Winston's encore: The expectations for Florida State's redshirt freshman quarterback seemed overly high before he ever took the field, but that didn't matter much. He still torched Pittsburgh's defense to the tune of nearly 400 yards of offense and five touchdowns. The performance made Winston a star, not just in Tallahassee, but on a national stage. So how can he possibly follow up a game that bordered on perfection? For his part, Winston said he's put Pitt in his rearview mirror, but the already enormous expectations have only gotten bigger since his dominant debut.
Stopping the run: Nevada averaged 271 yards on the ground per game last season, good for seventh nationally. The Wolfpack are a run-first, run-often team, which might be a good matchup for a Florida State defensive front still trying to establish its identity. Against Pitt in the opener, FSU found defenders out of position early, and the result was a handful of big plays -- particularly off the edge. Add the mobility of Nevada QB Cody Fajardo and the task of slowing Nevada's ground game gets even tougher.

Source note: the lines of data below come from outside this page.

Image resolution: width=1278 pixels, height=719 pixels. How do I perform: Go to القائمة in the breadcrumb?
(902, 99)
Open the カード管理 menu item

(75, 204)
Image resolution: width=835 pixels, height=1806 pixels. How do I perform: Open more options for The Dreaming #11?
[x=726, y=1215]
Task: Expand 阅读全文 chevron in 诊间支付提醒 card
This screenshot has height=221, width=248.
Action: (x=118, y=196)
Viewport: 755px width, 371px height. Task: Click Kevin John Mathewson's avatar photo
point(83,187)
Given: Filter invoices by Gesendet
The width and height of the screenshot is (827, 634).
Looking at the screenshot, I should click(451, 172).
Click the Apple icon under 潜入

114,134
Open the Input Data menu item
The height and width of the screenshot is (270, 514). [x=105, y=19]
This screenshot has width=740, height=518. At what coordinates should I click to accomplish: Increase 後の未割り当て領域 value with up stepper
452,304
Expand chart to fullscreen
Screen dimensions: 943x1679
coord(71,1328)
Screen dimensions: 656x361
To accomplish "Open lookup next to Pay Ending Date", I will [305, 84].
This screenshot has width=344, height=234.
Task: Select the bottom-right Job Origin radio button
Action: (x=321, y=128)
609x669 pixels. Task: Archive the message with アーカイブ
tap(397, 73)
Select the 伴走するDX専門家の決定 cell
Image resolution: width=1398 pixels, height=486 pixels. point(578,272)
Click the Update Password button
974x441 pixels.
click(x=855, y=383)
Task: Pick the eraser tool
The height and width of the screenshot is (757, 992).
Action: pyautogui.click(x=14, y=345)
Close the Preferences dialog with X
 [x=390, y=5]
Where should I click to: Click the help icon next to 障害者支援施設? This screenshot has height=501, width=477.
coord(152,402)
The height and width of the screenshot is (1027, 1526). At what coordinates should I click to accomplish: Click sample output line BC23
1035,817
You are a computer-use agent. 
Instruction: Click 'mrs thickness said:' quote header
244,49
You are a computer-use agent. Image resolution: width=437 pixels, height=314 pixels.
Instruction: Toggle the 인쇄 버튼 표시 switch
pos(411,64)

Tempo, tempo, tempo: Through the first two weeks of the season, only three teams have run more plays than Nevada, which has averaged a snap every 23 seconds of possession time. In the balmy heat in Tallahassee on Saturday, that figures to be a real test for FSU's defense. Substituting mid-series will be difficult, which makes getting off the field on third down a key for the Seminoles' D. Three-and-outs mean a breather on the sideline. Sustained drives mean defenders will be gasping for breath.
Wild and Free and Karlos: Before Winston stole the show against Pittsburgh, it was the Florida State running game that most fans figured would win the day. Instead, James Wilder Jr and Devonta Freeman had ho-hum performances in the win, with Wilder leaving early with a bum shoulder. Both players are poised to regroup against Nevada, but now it's the third member of the backfield -- newly converted safety Karlos Williams -- who offers the most intrigue. Williams was a five-star recruit who split time on both sides of the ball in high school, but he's been working with the tailbacks for just more than a week. Still, Jimbo Fisher said Williams will be a regular part of the rotation, and if FSU can open a big lead, he should see plenty of work in the second half against Nevada.
Easy win or close game: Florida State is a 35-point favorite, but the Seminoles certainly aren't expecting Nevada to make life easy. Fisher pointed out that the Wolfpack played No. 16 UCLA close through the first half of their season opener before the Bruins pulled away late, and he called Fajardo one of the better QBs FSU will face all year. A close game might certainly temper some of the early enthusiasm of FSU fans, while a blowout would provide some valuable snaps for FSU's younger players.